Patients who are able to get a diagnosis say they are often given minimal or factually inaccurate guidance from their providers. The woman who found resources online indicating abstinence as an optimal strategy was told by her doctor she should “probably” disclose her status to future sexual partners. Another patient was told by their doctor they could not transmit the virus while they were asymptomatic — a common claim that experts say is inaccurate. (Because of the stigma associated with herpes, STAT is not disclosing patients’ names except where the patients specifically granted permission.)
“Unfortunately, what the patient is often left with is, you know, just a seven-day antiviral treatment, and told, you know, best of luck,” said the med student. “Which is incredibly, you know, alarming for patients.”
Courtney Brame, a herpes education advocate who runs a popular Instagram page and podcast called “Something Positive for Positive People,” has conducted surveys of herpes patients and told officials that the guidance they receive upon diagnosis is essential.
“Oftentimes the way that they received their diagnosis from the healthcare provider influences not only how they go on to disclose to future partners, but if they even go on to disclose to future partners,” he said, calling for more resources in high school or college education.
In part because there is no way to cure herpes or entirely eliminate the risk of spread via sex, he also called for officials to switch messaging from herpes “prevention” to “minimization.” Those measures can include condom use, taking antivirals and avoiding sex when a person or their partner’s symptoms are flaring — all of which are partially effective — but also mean communication between partners about risk, specific forms of sex, and testing.
Prevention rhetoric, he said in a follow-up interview, implies that people who are positive should never have sex — pushing them out of the dating world — and contributes to the toll a diagnosis takes on patients’ mental health.
“There were people, initially, when I first started this podcast, who had attempted suicide, who had suicide ideation,” he told the HHS audience. “So I would really encourage you all to consider the mental health aspects, as well as the physical aspects.”
Providers, however, often have little information about herpes.

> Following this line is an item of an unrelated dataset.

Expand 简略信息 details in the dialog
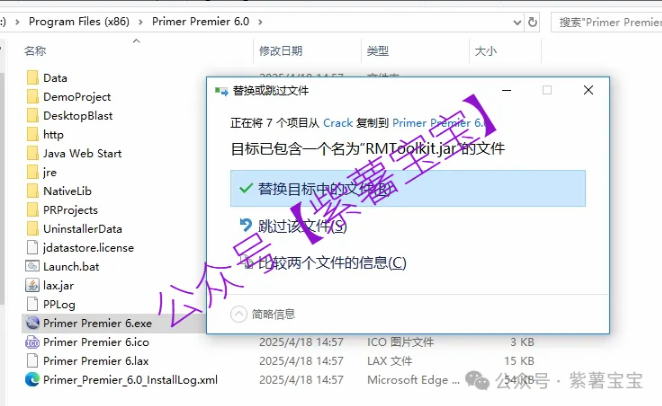The height and width of the screenshot is (406, 662). click(x=239, y=314)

A public health worker in Wyoming testified that while she had information to give doctors on chlamydia and gonorrhea, she has little to offer people who come in and ask for herpes tests.

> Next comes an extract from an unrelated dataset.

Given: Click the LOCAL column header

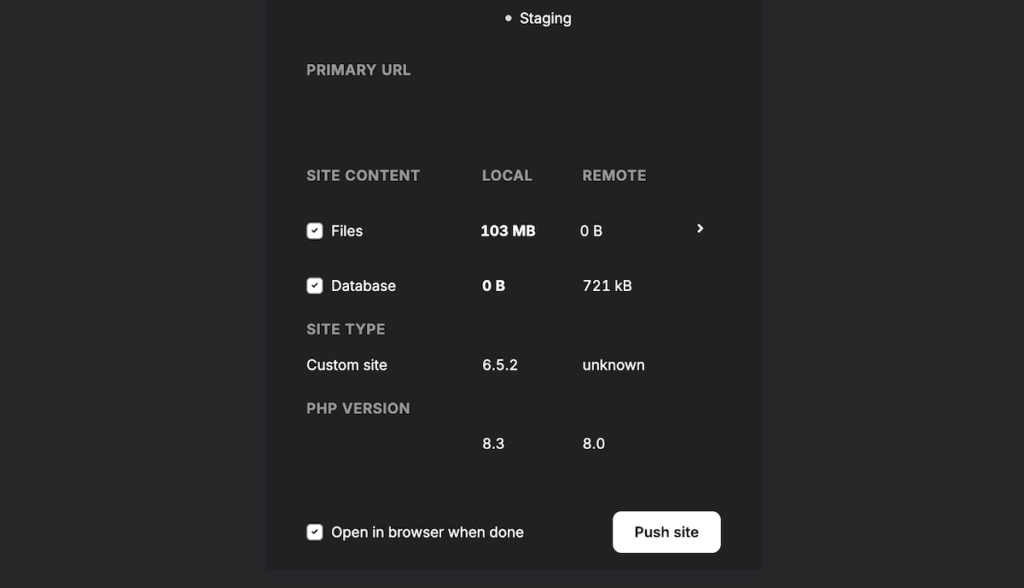Looking at the screenshot, I should pos(507,175).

“I have not been given any guidance,” she said. “I feel like I’m at a dead end. I give people a lot of printout information on it, and send them to their primary care providers where I know that they are also not well informed.”
Addressing that information will be part of HHS tasks going forward. Officials told patients and providers that HHS is poring over published literature and would bring a federal working group together to “establish action items for accountability” and areas for collaboration. A draft agenda with proposed specific actions are also coming.

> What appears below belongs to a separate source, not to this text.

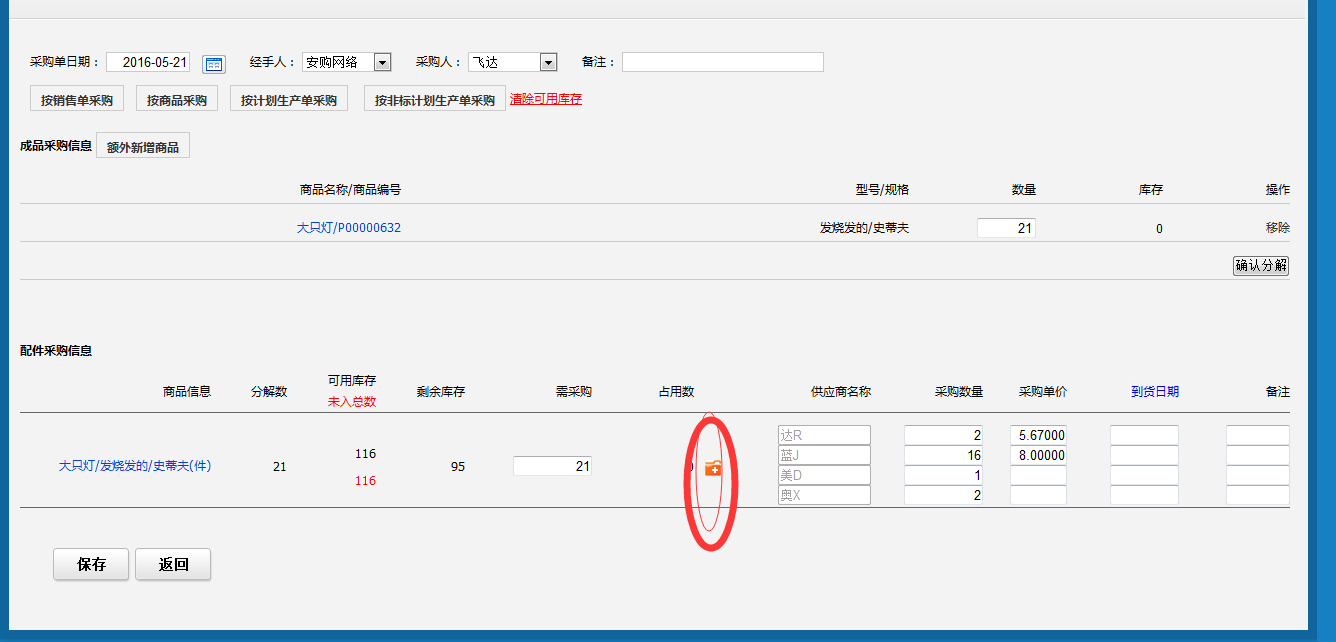This screenshot has height=642, width=1336.
Task: Click the orange add icon in 占用数 column
Action: (x=713, y=467)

The next public meeting is in May, in person in New Orleans. Because these were billed as listening sessions, government officials answered few questions and said little. Advocates are eager to hear more about their views, as well as learn concrete steps the agency might take.
“They haven’t committed to any timelines yet,” said Kimberly, head of Herpes Cure Advocacy, who requested STAT not use her last name. “We’re hoping for something this summer for sure.”